**Text segment**
_ _ _

Judge Jenkins called the situation with ERCOT "very serious and unprecedented," and said that he's working with Oncor to try and cycle in neighborhoods.
"Just had a call with Oncor's CEO and senior leadership," Jenkins said. "The power generation increase Electric Reliability Council of Texas (ERCOT) forecast for last night didn’t happen. During our call, ERCOT demanded an additional 500 megawatts be pulled from transmission bringing the up to the minute total to 18,500 shed."
Jenkins said that 280,000 customers in Dallas County are still without power.
"Oncor reports they were able to cycle most customers with extended outages on for roughly 30 minutes an average of three times last night but many didn’t get that," Jenkins said. "Transformers are breaking and where that is happening power won’t come on. This adds to the complexity of the problem.

_ _ _

**Material supplied**
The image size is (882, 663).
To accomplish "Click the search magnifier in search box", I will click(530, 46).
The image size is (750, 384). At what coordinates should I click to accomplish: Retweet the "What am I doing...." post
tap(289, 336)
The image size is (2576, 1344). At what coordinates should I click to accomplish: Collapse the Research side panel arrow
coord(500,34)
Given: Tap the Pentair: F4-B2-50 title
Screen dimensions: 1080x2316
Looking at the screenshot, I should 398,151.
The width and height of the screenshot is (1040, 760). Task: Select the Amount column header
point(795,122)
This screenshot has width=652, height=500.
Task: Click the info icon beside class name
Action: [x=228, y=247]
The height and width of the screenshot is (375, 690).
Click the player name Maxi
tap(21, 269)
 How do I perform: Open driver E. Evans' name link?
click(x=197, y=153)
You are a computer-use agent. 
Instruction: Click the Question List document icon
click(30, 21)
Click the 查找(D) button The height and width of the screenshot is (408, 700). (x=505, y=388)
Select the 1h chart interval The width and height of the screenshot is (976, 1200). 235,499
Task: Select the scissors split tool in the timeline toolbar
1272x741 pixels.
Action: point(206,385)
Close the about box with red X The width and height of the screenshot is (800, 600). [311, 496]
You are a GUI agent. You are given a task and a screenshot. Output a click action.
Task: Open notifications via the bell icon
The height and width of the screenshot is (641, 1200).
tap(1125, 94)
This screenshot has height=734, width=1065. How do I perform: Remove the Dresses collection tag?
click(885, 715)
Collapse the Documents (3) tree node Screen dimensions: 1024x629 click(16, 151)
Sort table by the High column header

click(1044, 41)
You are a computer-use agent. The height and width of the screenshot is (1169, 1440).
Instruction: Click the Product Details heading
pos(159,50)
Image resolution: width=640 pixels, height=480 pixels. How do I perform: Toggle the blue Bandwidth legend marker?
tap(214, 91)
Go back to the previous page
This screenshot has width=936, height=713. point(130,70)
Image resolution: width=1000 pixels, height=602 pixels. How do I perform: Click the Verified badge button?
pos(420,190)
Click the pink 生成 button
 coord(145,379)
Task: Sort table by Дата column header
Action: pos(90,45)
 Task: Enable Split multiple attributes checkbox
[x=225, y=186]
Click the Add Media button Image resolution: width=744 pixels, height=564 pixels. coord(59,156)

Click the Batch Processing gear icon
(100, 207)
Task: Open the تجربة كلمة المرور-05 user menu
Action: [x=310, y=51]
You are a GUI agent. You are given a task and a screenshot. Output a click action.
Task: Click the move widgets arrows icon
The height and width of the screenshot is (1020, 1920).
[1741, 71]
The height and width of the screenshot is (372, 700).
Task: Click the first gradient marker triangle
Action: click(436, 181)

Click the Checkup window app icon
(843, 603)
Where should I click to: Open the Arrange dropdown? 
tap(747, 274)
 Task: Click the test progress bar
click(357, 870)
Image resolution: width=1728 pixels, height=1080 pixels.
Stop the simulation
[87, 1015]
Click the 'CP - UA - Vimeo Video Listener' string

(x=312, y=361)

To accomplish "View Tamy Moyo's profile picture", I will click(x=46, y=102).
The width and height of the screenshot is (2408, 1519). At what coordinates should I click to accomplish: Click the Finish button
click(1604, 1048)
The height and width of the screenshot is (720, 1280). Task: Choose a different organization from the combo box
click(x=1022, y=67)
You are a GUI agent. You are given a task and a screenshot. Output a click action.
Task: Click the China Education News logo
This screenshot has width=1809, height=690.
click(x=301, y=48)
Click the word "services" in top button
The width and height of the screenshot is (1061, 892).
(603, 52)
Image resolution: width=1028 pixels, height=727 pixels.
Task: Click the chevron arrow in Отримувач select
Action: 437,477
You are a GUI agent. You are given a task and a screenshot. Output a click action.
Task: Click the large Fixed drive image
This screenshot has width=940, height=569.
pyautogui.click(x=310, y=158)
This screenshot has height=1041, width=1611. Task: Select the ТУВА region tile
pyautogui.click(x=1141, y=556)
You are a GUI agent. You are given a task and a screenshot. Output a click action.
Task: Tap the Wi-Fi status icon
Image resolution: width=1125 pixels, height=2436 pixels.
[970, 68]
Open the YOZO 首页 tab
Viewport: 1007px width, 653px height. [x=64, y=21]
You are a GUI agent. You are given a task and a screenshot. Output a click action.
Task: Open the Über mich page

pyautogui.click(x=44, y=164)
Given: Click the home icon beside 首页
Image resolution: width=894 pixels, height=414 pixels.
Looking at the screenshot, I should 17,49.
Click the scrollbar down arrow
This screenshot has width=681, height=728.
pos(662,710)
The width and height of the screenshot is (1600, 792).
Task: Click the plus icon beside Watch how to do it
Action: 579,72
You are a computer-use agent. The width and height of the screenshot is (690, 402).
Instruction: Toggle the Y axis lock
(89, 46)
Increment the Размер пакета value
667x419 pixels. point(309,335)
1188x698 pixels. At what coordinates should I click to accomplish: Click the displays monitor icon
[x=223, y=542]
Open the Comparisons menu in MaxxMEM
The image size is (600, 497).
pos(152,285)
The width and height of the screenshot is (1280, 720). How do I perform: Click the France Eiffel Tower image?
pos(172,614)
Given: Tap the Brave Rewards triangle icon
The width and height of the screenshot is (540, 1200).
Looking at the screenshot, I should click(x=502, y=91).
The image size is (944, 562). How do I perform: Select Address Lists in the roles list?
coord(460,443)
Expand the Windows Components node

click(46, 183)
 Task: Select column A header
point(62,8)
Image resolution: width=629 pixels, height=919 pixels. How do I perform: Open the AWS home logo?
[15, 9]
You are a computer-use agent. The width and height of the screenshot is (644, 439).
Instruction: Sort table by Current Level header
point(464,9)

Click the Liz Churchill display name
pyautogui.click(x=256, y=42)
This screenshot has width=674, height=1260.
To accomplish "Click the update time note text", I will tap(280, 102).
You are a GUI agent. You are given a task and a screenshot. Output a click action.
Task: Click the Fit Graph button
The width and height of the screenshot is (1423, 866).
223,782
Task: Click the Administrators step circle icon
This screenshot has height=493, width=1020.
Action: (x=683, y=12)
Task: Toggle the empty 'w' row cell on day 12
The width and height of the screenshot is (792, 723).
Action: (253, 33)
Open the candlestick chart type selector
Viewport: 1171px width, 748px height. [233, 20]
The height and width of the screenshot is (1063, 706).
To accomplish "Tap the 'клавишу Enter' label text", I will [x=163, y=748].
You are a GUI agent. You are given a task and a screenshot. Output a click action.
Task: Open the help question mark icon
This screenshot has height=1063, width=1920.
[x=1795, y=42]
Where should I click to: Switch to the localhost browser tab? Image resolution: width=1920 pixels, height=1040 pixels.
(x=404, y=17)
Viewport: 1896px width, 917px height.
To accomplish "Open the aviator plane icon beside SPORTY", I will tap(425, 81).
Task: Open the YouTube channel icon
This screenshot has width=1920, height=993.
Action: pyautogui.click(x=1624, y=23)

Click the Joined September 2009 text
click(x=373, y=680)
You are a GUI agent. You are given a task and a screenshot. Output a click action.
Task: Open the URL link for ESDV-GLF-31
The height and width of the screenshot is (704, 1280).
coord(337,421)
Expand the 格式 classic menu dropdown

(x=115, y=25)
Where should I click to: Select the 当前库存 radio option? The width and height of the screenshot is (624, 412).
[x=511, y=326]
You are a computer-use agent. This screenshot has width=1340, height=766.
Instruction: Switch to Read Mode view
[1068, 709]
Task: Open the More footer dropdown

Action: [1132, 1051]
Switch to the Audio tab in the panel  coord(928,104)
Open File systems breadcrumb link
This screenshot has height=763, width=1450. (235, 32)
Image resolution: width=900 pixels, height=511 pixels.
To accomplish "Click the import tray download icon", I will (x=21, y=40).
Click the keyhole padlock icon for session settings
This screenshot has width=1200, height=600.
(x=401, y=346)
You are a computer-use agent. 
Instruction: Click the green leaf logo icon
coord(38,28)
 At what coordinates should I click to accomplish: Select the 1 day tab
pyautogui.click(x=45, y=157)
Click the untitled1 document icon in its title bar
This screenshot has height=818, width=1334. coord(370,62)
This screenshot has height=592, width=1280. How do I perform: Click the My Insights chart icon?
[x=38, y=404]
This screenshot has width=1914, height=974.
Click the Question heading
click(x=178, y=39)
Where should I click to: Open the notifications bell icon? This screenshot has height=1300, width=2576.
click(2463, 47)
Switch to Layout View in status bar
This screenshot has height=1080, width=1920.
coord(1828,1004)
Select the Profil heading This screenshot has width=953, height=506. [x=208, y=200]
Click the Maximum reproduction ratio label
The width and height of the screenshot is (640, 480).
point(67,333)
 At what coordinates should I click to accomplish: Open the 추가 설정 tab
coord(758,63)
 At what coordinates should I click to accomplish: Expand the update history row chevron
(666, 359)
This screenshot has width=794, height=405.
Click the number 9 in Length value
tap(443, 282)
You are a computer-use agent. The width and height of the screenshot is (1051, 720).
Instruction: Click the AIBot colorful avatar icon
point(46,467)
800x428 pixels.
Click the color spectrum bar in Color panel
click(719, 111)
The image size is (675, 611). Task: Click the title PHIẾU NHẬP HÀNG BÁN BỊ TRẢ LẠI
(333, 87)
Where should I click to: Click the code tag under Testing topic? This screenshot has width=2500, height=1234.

_ _ _

**Problems to solve**
a) Reproduce the part of the records that opens with the line containing "Viewport: 1896px width, 917px height." and closes with the line containing "click(x=373, y=680)".
b) Carry on the passage about the Dallas County power outages from the point where it stops.
The news passage and the records were drawn from separate, unrelated sources.

**Answers to the exercise**
a)
Viewport: 1896px width, 917px height.
To accomplish "Open the aviator plane icon beside SPORTY", I will tap(425, 81).
Task: Open the YouTube channel icon
This screenshot has width=1920, height=993.
Action: pyautogui.click(x=1624, y=23)

Click the Joined September 2009 text
click(x=373, y=680)

b)
Jenkins is requesting that, due to the lack of success in getting plants online and the severity of this situation, businesses work virtually or close to all but essential maintenance to help conserve energy today.
"We also urge customers to prioritize the safety of themselves, their loved ones and their neighbors. Tips to stay warm during power outages include: closing blinds and curtains and closing room doors to help contain heat, and stuffing towels in the cracks under doors can help keep the warmth in. Many local counties have also opened warming stations or shelters, which can be located online or by calling 211."